Determining whether such overtime was warranted is made harder because "management did not have complete, accurate, and reliable payroll workhours data for FY 2019," the report noted. But based on the inspector general's analysis, as much as a half billion dollars a year in overtime was avoidable.
"We estimated the Postal Service incurred about $521.6 million in questioned costs" in 2019 alone, according to the report.
Investigators flagged the massive growth in postal workers who earned 2x and 3x through overtime pay, citing some specific examples ranging from postmen to mechanics whose inflated paychecks raised questions about whether employees could really have worked as many hours as they charged.
"A mail handler in the Northeast Area earned $141,153 in total overtime pay by working 3,329 regular overtime hours, which resulted in $205,018 in total pay" the report noted. "This was equivalent to more than three times the amount of this employee's base salary.
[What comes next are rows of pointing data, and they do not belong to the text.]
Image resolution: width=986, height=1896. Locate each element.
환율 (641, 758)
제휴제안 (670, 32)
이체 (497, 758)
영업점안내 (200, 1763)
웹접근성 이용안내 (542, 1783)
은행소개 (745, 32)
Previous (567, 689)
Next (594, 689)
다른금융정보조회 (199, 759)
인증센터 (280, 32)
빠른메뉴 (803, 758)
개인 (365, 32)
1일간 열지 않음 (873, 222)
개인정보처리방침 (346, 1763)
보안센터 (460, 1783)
For perspective, this amount of overtime would have required this employee to work an average of 17-hour days, consisting of eight regular workhours and about nine overtime hours every day for 365 days a year,.
Despite such remarkable findings, the Postal Service said it is not sure whether it should try to work to reduce massively rising overtime.
"Increasing complement with the intent of reducing overtime may not be the best long term solution," the service said in response to the IG report. "The appropriate use of overtime continues to give management the greatest latitude to utilize its resources at the least possible cost while controlling future salaries and benefits of new employees."
In other words, the Postal Service is signaling the OT racket will continue.
All this comes as Congress fights over a Democratic effort to have taxpayers provide as much as $25 billion in bailout money to the postal service. Such legislation passed the Democrat-led House this week, but it is unlikely to proceed in the GOP Senate.
Speaker Nancy Pelosi claims the money is needed to ensure mail-in ballots can be delivered on time in the fall. "It is all designed to suppress the vote," Pelosi said about recent efforts by Trump-appointed Postmaster General Louis DeJoy to cut costs.
DeJoy and his GOP defenders claim the Democratic bailout arguments are nothing more than "myth."
"Like the Russia hoax and impeachment sham, the Democrats have manufactured another scandal for political purposes," Rep. James Comer (R-Ky.) said last week.
Rep. Thomas Massie (R-Ky.) said he fears the Democratic bailout money is really to help augment union worker pension funds.
"They don't know what they would do with the $25 billion that was in the bill that was passed Saturday … but I suspect they would bail out the pensions," he said.